• EXERCISE OBJECTIVE: Copy each of the rows below word for word, keeping every character and line break unchanged.

• DATASET EXTRACT:
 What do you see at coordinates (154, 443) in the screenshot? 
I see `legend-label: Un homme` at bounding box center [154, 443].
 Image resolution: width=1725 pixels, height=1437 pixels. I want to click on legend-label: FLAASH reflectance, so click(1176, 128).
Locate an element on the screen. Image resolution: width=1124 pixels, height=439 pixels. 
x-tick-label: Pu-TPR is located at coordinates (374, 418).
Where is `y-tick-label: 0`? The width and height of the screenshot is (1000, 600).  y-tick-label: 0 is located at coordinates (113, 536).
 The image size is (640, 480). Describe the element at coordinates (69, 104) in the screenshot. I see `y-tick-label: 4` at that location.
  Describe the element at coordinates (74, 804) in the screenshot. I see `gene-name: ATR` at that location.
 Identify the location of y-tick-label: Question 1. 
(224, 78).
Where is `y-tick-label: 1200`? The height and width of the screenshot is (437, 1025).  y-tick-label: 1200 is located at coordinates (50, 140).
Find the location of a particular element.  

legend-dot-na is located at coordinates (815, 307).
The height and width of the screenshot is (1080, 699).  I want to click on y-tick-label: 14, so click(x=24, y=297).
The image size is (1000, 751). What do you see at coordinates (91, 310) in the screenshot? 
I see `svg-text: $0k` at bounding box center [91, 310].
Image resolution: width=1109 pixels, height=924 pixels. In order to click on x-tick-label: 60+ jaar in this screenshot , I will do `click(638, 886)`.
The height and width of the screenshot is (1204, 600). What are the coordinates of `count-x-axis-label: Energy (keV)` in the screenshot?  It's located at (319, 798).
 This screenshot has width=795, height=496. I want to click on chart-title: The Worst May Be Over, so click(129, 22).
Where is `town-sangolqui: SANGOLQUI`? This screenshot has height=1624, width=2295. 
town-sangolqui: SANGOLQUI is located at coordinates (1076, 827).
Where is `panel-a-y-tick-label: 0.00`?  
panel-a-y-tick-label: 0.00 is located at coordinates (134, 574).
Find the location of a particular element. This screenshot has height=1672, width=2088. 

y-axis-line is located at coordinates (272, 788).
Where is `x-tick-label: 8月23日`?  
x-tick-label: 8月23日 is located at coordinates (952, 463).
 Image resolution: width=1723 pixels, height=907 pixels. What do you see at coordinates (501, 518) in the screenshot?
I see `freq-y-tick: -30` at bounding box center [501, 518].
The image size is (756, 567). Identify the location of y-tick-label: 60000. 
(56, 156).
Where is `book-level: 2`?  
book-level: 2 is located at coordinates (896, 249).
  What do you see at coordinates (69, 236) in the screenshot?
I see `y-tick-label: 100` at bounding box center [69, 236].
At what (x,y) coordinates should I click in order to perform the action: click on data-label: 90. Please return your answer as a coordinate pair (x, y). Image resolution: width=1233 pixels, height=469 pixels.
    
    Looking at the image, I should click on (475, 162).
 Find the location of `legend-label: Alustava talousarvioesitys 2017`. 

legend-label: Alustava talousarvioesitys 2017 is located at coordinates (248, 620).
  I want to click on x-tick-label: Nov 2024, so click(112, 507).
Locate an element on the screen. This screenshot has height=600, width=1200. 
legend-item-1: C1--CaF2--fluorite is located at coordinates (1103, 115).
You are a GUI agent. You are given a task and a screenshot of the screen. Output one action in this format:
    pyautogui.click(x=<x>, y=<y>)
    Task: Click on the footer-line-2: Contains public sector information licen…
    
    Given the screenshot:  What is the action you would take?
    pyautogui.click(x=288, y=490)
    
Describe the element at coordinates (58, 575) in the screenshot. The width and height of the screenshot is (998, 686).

• WRITTEN REPLY:
 What do you see at coordinates (154, 443) in the screenshot? 
I see `legend-label: Un homme` at bounding box center [154, 443].
 Image resolution: width=1725 pixels, height=1437 pixels. I want to click on legend-label: FLAASH reflectance, so click(1176, 128).
Locate an element on the screen. Image resolution: width=1124 pixels, height=439 pixels. 
x-tick-label: Pu-TPR is located at coordinates (374, 418).
Where is `y-tick-label: 0`? The width and height of the screenshot is (1000, 600).  y-tick-label: 0 is located at coordinates (113, 536).
 The image size is (640, 480). Describe the element at coordinates (69, 104) in the screenshot. I see `y-tick-label: 4` at that location.
  Describe the element at coordinates (74, 804) in the screenshot. I see `gene-name: ATR` at that location.
 Identify the location of y-tick-label: Question 1. 
(224, 78).
Where is `y-tick-label: 1200`? The height and width of the screenshot is (437, 1025).  y-tick-label: 1200 is located at coordinates (50, 140).
Find the location of a particular element.  

legend-dot-na is located at coordinates (815, 307).
The height and width of the screenshot is (1080, 699).  I want to click on y-tick-label: 14, so click(x=24, y=297).
The image size is (1000, 751). What do you see at coordinates (91, 310) in the screenshot? 
I see `svg-text: $0k` at bounding box center [91, 310].
Image resolution: width=1109 pixels, height=924 pixels. In order to click on x-tick-label: 60+ jaar in this screenshot , I will do `click(638, 886)`.
The height and width of the screenshot is (1204, 600). What are the coordinates of `count-x-axis-label: Energy (keV)` in the screenshot?  It's located at (319, 798).
 This screenshot has width=795, height=496. I want to click on chart-title: The Worst May Be Over, so click(129, 22).
Where is `town-sangolqui: SANGOLQUI`? This screenshot has height=1624, width=2295. 
town-sangolqui: SANGOLQUI is located at coordinates (1076, 827).
Where is `panel-a-y-tick-label: 0.00`?  
panel-a-y-tick-label: 0.00 is located at coordinates (134, 574).
Find the location of a particular element. This screenshot has height=1672, width=2088. 

y-axis-line is located at coordinates (272, 788).
Where is `x-tick-label: 8月23日`?  
x-tick-label: 8月23日 is located at coordinates (952, 463).
 Image resolution: width=1723 pixels, height=907 pixels. What do you see at coordinates (501, 518) in the screenshot?
I see `freq-y-tick: -30` at bounding box center [501, 518].
The image size is (756, 567). Identify the location of y-tick-label: 60000. 
(56, 156).
Where is `book-level: 2`?  
book-level: 2 is located at coordinates (896, 249).
  What do you see at coordinates (69, 236) in the screenshot?
I see `y-tick-label: 100` at bounding box center [69, 236].
At what (x,y) coordinates should I click in order to perform the action: click on data-label: 90. Please return your answer as a coordinate pair (x, y). Image resolution: width=1233 pixels, height=469 pixels.
    
    Looking at the image, I should click on (475, 162).
 Find the location of `legend-label: Alustava talousarvioesitys 2017`. 

legend-label: Alustava talousarvioesitys 2017 is located at coordinates (248, 620).
  I want to click on x-tick-label: Nov 2024, so click(112, 507).
Locate an element on the screen. This screenshot has height=600, width=1200. 
legend-item-1: C1--CaF2--fluorite is located at coordinates (1103, 115).
You are a GUI agent. You are given a task and a screenshot of the screen. Output one action in this format:
    pyautogui.click(x=<x>, y=<y>)
    Task: Click on the footer-line-2: Contains public sector information licen…
    
    Given the screenshot:  What is the action you would take?
    pyautogui.click(x=288, y=490)
    
Describe the element at coordinates (58, 575) in the screenshot. The width and height of the screenshot is (998, 686).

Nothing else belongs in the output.